Limitations Noted in the Document
- Nutritional adequacy was often not fully assessed, potentially compromising the assessment of diet sustainability.
- High nutritional quality was not necessarily associated with affordability or lower environmental impact.
- A lack of accurate data limited the evaluation of the impact of the source and the production mode of the plant food substitutes.
- The study did not consider the impact of choosing a specific food production mode or source.

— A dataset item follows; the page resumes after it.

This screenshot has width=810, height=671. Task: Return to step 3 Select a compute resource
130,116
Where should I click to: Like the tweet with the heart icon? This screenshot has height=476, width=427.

- The studies used a compilation of published environmental data from heterogeneous studies.
- The review acknowledges that the realism of dietary change scenarios is questionable.
- The cultural acceptability of eating less may prove challenging.
Conclusion
The reviewed studies emphasize the need for a holistic approach to diet sustainability, integrating nutritional adequacy, health impact, acceptability, affordability, and environmental considerations. The findings suggest that reducing meat consumption and energy intake are primary strategies for reducing diet-related greenhouse gas emissions, yet the choice of replacement foods is critical. The study underscores that high nutritional quality and low environmental impact are not always aligned, and the importance of considering the economic and social aspects of dietary changes. The research indicates that current dietary patterns, while not perfect, can be improved without radical food choices. The studies stress the scarcity of comprehensive datasets and highlight that future research should prioritize standardized data and consider various environmental impacts beyond greenhouse gases. The conclusion reinforces the potential for improving diet sustainability, especially in areas with moderate food choices such as meat reduction, by promoting food variety. The review acknowledges that the sustainability of diets is complex, with multiple dimensions that are not always compatible. The authors recommend a whole-diet approach to promote better dietary choices.